[Pixel coordinate grounding data]
= Beginning of Section =

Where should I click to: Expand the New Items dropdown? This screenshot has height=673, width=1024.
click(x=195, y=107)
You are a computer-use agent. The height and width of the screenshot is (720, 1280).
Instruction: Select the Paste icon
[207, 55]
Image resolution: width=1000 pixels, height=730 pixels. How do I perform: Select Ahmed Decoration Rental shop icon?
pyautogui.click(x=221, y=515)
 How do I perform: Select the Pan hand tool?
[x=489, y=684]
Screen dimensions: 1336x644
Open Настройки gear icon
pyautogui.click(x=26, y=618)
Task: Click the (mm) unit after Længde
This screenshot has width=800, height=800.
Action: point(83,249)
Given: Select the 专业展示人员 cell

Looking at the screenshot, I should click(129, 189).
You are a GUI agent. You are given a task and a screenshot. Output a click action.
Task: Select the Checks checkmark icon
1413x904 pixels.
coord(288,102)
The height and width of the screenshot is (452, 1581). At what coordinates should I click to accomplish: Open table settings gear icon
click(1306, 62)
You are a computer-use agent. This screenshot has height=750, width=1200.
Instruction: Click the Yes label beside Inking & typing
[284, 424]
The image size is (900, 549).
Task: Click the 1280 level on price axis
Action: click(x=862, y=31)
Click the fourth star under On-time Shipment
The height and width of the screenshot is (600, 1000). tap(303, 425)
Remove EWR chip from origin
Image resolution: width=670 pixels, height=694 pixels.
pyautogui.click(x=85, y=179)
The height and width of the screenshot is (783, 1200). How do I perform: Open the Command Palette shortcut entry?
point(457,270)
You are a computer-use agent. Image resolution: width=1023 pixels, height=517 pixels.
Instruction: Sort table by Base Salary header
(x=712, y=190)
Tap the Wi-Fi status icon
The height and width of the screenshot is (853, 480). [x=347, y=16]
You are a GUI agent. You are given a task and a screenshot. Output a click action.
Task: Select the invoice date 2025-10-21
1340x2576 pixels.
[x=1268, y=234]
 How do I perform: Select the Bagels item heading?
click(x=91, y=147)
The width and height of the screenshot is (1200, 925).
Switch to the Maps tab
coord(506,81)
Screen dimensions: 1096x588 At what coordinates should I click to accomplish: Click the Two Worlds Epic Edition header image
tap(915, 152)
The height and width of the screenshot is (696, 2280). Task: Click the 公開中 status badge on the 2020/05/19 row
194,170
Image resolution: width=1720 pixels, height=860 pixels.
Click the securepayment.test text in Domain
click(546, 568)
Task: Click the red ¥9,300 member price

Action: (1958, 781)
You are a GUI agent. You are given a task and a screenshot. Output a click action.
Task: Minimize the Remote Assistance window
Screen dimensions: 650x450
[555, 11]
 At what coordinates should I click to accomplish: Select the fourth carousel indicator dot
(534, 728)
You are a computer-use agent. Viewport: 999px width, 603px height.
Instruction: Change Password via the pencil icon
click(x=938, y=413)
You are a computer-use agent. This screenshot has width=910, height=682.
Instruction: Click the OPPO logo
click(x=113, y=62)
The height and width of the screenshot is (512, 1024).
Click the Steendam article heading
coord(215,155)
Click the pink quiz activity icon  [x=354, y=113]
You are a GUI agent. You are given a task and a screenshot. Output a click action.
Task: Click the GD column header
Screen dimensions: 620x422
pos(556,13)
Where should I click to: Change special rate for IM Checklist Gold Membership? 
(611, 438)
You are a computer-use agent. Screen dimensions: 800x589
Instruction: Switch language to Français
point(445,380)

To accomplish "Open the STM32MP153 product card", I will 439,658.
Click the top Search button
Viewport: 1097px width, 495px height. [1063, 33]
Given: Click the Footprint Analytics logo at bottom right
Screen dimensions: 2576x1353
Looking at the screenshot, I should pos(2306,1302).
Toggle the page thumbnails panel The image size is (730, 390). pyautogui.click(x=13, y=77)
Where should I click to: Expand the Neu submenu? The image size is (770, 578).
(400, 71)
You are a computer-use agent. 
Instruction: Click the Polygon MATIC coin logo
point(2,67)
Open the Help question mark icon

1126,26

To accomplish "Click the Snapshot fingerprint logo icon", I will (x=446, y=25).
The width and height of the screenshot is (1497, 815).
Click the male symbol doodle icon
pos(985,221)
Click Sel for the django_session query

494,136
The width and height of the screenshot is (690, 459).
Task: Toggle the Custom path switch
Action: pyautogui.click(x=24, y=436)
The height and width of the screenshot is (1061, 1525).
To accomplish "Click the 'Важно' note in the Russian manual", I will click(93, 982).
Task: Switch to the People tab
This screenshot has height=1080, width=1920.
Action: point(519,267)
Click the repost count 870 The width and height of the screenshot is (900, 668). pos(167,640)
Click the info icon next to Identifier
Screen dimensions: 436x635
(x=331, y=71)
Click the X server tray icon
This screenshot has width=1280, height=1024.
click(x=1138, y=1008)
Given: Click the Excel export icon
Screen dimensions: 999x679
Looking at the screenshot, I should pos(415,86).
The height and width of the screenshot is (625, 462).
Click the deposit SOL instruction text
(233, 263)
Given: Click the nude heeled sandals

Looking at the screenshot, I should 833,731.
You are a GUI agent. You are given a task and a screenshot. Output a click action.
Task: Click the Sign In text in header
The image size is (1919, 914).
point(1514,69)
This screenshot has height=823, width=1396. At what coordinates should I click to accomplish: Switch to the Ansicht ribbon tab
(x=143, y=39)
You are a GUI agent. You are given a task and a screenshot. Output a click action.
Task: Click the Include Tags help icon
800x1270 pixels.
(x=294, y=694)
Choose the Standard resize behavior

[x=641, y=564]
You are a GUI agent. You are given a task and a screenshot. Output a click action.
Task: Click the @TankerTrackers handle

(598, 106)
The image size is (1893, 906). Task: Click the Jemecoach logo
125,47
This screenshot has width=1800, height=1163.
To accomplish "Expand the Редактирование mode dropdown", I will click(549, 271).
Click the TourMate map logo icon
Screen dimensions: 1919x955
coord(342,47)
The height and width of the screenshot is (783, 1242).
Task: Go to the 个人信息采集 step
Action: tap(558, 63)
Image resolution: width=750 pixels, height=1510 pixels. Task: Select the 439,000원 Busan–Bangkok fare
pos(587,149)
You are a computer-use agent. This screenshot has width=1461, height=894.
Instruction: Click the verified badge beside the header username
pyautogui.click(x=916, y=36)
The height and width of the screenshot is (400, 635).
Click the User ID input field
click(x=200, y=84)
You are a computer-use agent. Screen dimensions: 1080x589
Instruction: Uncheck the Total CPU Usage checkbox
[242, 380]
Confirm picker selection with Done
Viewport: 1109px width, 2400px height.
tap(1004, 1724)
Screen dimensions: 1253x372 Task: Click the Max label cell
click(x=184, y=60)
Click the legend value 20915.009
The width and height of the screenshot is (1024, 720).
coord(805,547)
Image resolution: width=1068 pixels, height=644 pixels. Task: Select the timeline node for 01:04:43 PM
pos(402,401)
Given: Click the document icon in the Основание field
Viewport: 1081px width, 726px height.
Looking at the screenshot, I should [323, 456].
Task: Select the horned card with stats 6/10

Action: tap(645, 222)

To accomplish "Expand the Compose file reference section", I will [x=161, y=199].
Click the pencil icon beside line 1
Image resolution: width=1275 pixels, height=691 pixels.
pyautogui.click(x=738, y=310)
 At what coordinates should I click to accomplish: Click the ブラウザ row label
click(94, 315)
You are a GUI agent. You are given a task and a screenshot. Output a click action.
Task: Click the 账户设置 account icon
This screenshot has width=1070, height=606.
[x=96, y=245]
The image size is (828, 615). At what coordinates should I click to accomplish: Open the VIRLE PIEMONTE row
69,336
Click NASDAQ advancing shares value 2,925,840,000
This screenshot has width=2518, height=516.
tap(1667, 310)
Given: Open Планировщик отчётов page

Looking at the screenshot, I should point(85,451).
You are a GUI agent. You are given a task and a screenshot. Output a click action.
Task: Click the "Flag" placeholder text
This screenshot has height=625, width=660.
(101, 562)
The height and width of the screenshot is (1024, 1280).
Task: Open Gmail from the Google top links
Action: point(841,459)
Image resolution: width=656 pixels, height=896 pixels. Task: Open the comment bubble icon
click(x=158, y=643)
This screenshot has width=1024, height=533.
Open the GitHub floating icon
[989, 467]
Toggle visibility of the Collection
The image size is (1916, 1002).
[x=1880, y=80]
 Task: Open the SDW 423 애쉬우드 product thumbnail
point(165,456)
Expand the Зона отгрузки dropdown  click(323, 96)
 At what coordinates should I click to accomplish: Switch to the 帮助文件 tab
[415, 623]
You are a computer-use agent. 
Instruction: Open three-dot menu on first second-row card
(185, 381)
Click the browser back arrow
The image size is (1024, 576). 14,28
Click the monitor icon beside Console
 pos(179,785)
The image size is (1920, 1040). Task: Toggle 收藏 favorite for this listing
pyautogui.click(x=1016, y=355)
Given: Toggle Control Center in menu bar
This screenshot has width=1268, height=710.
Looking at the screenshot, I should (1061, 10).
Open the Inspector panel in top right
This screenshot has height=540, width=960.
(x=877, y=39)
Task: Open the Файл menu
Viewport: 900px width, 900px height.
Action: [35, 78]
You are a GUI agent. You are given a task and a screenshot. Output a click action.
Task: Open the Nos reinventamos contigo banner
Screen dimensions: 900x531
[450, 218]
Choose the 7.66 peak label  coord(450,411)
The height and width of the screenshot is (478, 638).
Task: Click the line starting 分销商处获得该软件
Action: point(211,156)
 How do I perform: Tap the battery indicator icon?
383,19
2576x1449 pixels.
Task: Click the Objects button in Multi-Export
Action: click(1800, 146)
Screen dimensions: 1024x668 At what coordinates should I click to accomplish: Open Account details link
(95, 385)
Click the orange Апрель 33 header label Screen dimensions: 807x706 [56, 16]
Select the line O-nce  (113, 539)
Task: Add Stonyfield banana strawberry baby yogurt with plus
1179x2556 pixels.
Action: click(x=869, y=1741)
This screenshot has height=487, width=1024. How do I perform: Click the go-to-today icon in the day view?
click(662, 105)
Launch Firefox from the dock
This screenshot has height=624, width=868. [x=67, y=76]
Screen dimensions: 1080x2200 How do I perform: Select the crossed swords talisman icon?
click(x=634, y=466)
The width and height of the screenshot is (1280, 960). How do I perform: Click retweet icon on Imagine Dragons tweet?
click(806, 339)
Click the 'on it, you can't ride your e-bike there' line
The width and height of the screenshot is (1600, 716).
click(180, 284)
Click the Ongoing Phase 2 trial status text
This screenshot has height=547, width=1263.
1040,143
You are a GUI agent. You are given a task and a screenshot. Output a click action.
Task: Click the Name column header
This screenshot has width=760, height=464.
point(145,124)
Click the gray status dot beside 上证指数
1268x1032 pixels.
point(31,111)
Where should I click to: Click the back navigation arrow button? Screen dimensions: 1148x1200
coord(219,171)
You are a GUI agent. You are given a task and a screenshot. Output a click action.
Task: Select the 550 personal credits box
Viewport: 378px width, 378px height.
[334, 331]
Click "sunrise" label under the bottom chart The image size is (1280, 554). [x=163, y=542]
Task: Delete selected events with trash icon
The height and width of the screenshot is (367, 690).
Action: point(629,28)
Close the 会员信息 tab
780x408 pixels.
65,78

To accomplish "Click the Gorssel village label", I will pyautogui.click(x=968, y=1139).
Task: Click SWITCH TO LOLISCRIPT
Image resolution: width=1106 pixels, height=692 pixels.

= End of Section =

▶ **What this task involves**: Among the entries, copy every line containing the word "computer".

▶ **Output**:
You are a computer-use agent. The height and width of the screenshot is (720, 1280).
You are a computer-use agent. This screenshot has height=750, width=1200.
You are a computer-use agent. Image resolution: width=1023 pixels, height=517 pixels.
You are a computer-use agent. Viewport: 999px width, 603px height.
You are a computer-use agent. This screenshot has width=910, height=682.
You are a computer-use agent. Screen dimensions: 800x589
You are a computer-use agent. 
You are a computer-use agent. This screenshot has width=1461, height=894.
You are a computer-use agent. Screen dimensions: 1080x589
You are a computer-use agent. 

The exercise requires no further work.